■ WORK REQUEST
Copy out exactly the lines from the one containing "Click the Object ID value of the member" to the last line of the records below, both included, and leave out any pictures.

•••

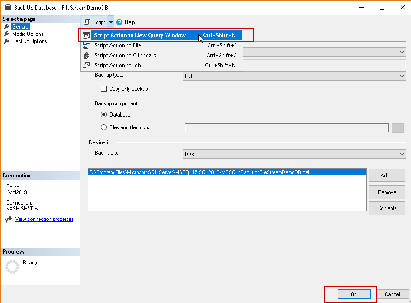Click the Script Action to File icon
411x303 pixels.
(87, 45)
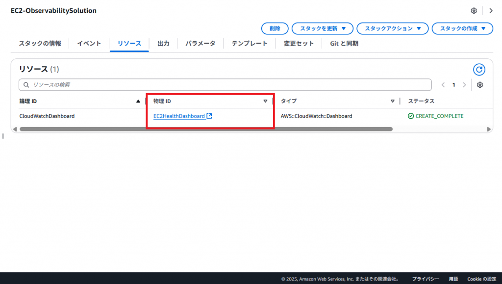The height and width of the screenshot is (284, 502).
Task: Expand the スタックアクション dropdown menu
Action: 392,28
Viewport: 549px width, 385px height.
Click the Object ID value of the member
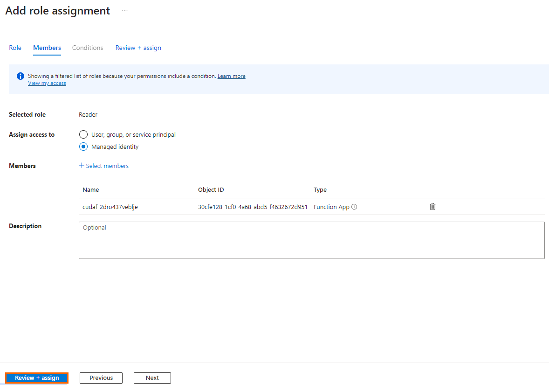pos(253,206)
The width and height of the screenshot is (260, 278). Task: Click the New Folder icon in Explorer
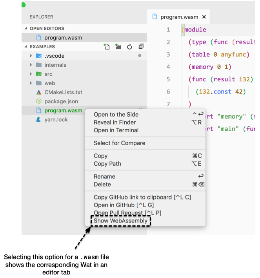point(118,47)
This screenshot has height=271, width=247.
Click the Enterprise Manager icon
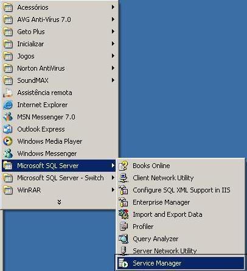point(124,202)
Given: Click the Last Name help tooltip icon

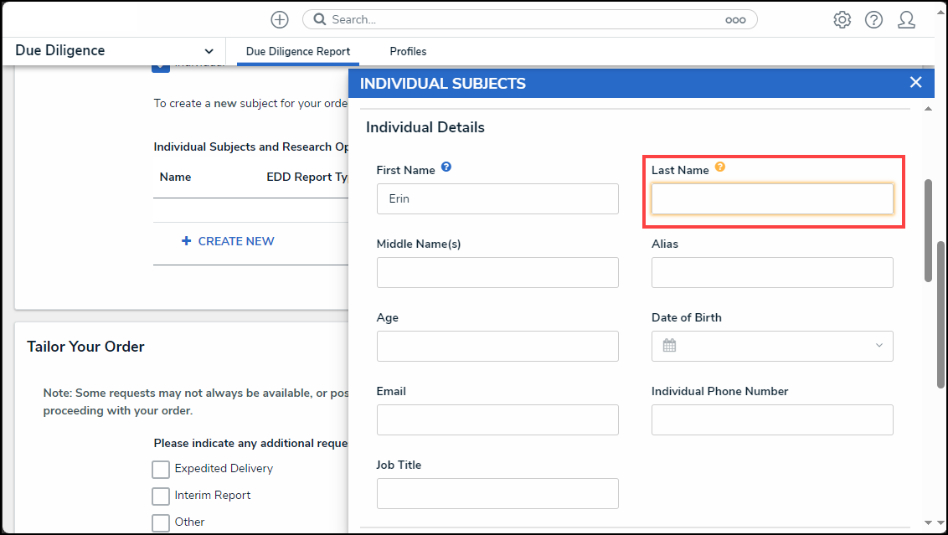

•••

■ TASK SOLUTION
Click the Object ID value of the member
pos(253,206)
The width and height of the screenshot is (260, 278). Task: Click the New Folder icon in Explorer
point(118,47)
This screenshot has height=271, width=247.
Click the Enterprise Manager icon
point(124,202)
Given: Click the Last Name help tooltip icon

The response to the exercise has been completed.